**Collected data entries**.
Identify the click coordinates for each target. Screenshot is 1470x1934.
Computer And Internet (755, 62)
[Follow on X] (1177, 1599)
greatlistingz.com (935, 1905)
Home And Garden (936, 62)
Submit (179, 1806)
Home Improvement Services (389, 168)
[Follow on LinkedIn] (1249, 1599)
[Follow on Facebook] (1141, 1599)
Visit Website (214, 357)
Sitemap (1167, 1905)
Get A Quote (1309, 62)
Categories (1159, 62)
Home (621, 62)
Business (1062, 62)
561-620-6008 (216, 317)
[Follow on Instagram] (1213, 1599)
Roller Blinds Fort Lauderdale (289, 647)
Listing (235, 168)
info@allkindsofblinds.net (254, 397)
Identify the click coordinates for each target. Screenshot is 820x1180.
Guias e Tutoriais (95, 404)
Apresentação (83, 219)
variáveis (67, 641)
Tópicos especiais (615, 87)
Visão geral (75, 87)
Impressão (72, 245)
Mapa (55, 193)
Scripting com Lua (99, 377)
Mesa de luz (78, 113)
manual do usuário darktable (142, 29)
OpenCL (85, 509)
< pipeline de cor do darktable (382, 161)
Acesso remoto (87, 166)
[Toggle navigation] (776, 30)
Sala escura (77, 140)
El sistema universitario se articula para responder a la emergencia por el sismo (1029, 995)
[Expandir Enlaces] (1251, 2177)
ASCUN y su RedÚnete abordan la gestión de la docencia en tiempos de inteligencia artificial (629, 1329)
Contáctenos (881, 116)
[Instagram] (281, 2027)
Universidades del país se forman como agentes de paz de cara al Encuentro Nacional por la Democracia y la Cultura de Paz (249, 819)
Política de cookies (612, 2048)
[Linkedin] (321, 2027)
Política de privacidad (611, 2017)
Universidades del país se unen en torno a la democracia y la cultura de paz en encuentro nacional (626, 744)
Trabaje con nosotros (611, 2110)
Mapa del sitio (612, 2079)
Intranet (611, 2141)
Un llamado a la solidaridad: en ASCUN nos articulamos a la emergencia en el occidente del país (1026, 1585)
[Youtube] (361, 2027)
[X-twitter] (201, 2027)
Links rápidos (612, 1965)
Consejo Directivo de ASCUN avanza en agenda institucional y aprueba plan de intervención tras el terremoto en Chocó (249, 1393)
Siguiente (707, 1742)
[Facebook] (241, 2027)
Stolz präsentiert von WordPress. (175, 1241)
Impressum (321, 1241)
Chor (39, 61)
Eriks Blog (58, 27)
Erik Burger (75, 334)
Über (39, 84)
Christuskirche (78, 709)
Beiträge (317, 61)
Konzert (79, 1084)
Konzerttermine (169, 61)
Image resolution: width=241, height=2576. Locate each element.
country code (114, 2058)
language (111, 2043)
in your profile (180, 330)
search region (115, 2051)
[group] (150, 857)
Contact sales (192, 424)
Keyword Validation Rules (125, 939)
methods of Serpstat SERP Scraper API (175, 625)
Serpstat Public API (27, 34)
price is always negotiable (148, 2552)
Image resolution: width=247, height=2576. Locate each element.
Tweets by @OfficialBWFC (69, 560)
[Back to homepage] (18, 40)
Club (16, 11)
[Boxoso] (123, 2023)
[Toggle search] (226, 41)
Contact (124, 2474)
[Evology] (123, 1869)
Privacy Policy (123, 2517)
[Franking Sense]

**EXERCISE OBJECTIVE**. Nothing in the records should differ from the original when you retype them.

**EXPECTED OUTPUT**.
Identify the click coordinates for each target. Screenshot is 1470x1934.
Computer And Internet (755, 62)
[Follow on X] (1177, 1599)
greatlistingz.com (935, 1905)
Home And Garden (936, 62)
Submit (179, 1806)
Home Improvement Services (389, 168)
[Follow on LinkedIn] (1249, 1599)
[Follow on Facebook] (1141, 1599)
Visit Website (214, 357)
Sitemap (1167, 1905)
Get A Quote (1309, 62)
Categories (1159, 62)
Home (621, 62)
Business (1062, 62)
561-620-6008 (216, 317)
[Follow on Instagram] (1213, 1599)
Roller Blinds Fort Lauderdale (289, 647)
Listing (235, 168)
info@allkindsofblinds.net (254, 397)
Identify the click coordinates for each target. Screenshot is 820x1180.
Guias e Tutoriais (95, 404)
Apresentação (83, 219)
variáveis (67, 641)
Tópicos especiais (615, 87)
Visão geral (75, 87)
Impressão (72, 245)
Mapa (55, 193)
Scripting com Lua (99, 377)
Mesa de luz (78, 113)
manual do usuário darktable (142, 29)
OpenCL (85, 509)
< pipeline de cor do darktable (382, 161)
Acesso remoto (87, 166)
[Toggle navigation] (776, 30)
Sala escura (77, 140)
El sistema universitario se articula para responder a la emergencia por el sismo (1029, 995)
[Expandir Enlaces] (1251, 2177)
ASCUN y su RedÚnete abordan la gestión de la docencia en tiempos de inteligencia artificial (629, 1329)
Contáctenos (881, 116)
[Instagram] (281, 2027)
Universidades del país se forman como agentes de paz de cara al Encuentro Nacional por la Democracia y la Cultura de Paz (249, 819)
Política de cookies (612, 2048)
[Linkedin] (321, 2027)
Política de privacidad (611, 2017)
Universidades del país se unen en torno a la democracia y la cultura de paz en encuentro nacional (626, 744)
Trabaje con nosotros (611, 2110)
Mapa del sitio (612, 2079)
Intranet (611, 2141)
Un llamado a la solidaridad: en ASCUN nos articulamos a la emergencia en el occidente del país (1026, 1585)
[Youtube] (361, 2027)
[X-twitter] (201, 2027)
Links rápidos (612, 1965)
Consejo Directivo de ASCUN avanza en agenda institucional y aprueba plan de intervención tras el terremoto en Chocó (249, 1393)
Siguiente (707, 1742)
[Facebook] (241, 2027)
Stolz präsentiert von WordPress. (175, 1241)
Impressum (321, 1241)
Chor (39, 61)
Eriks Blog (58, 27)
Erik Burger (75, 334)
Über (39, 84)
Christuskirche (78, 709)
Beiträge (317, 61)
Konzert (79, 1084)
Konzerttermine (169, 61)
Image resolution: width=241, height=2576. Locate each element.
country code (114, 2058)
language (111, 2043)
in your profile (180, 330)
search region (115, 2051)
[group] (150, 857)
Contact sales (192, 424)
Keyword Validation Rules (125, 939)
methods of Serpstat SERP Scraper API (175, 625)
Serpstat Public API (27, 34)
price is always negotiable (148, 2552)
Image resolution: width=247, height=2576. Locate each element.
Tweets by @OfficialBWFC (69, 560)
[Back to homepage] (18, 40)
Club (16, 11)
[Boxoso] (123, 2023)
[Toggle search] (226, 41)
Contact (124, 2474)
[Evology] (123, 1869)
Privacy Policy (123, 2517)
[Franking Sense]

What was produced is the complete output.